Hoda Kotb on the "Today" set on April 12, 2024.

 Hoda Kotb on the "Today" set on April 12, 2024. Credit: NBC/Nathan Congleton

Surrounded on a couch by her colleagues live on air Thursday, “Today” co-anchor Hoda Kotb announced that after 17 years on the NBC morning show she will be leaving it early next year.
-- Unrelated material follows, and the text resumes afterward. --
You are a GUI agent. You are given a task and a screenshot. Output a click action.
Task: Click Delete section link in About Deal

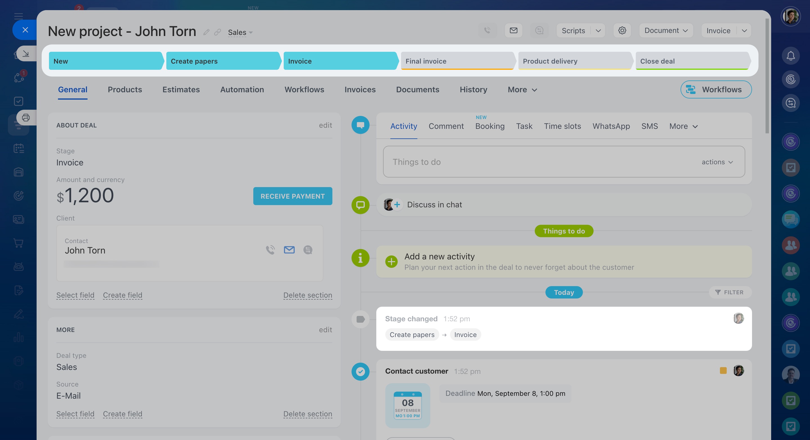(x=308, y=295)
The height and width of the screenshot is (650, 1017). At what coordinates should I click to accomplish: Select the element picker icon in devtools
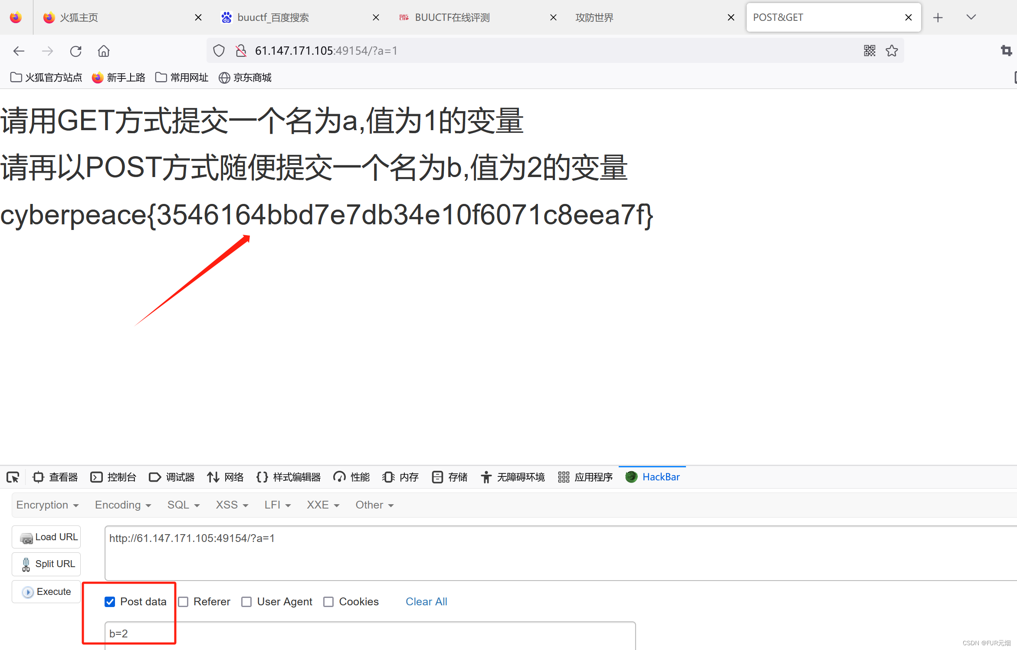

“I have some news,” said Kotb, 60, who has a home on Point Lookout in addition to a recently purchased one in Bronxville, just north of New York City. Flanked by fellow anchors Al Roker, Craig Melvin, Savannah Guthrie, Jenna Bush Hager and Sheinelle Jones, she said, “I was doing the math, and I realized that I have spent 26 years at NBC.” Through tears, she added, “And I just turned 60 and it was such a monumental moment for me. … I realized that it was time for me to turn the page at 60, and to try something new.”

The epiphany came, she said, during a 60th-birthday celebration on the plaza outside the show’s Rockefeller Center studio last month, and seeing “this beautiful bunch of people with all these gorgeous signs. And I thought, ‘This is what the top of the wave feels like for me.’ ” Again breaking down, she went on: “And I thought it can't get better, and I decided that this is the right time for me to kind of move on,” while remaining with NBC News in an unspecified capacity.

Noting she had become a mother late in life, Kotb said her adopted daughters, 7-year-old Haley and 5-year-old Hope, “deserve a bigger piece of my time pie that I have. I feel like we only have a finite amount of time.”

In a nearly 400-word memo from Kotb to her “Today” colleagues, posted on the show’s website, she additionally mentioned her mother, retired Library of Congress staffer Sameha Kotb. Saying that while “my broadcast career has been beyond meaningful, a new decade of my life lies ahead, and now my daughters and my mom need and deserve” more of her time.

“[M]y heart is all over the map,” Hoda Kotb wrote. “I know I'm making the right decision, but it's a painful one. And you all are the reason why. They say two things can be right at the same time, and I'm feeling that so deeply right now. I love you and it's time for me to leave the show.”

On air, each of her colleagues spoke emotionally of their personal and professional connection to Kotb. “You have guts,” Guthrie told her. “For someone to leave at the top of their game, to leave something that’s wonderful, that you love, where it’s easy and comfortable and beautiful and fun … . You inspire me. I love you.”

“You’ve been the heart of this show for a long time,” said Melvin, “and there’s no replacing that.”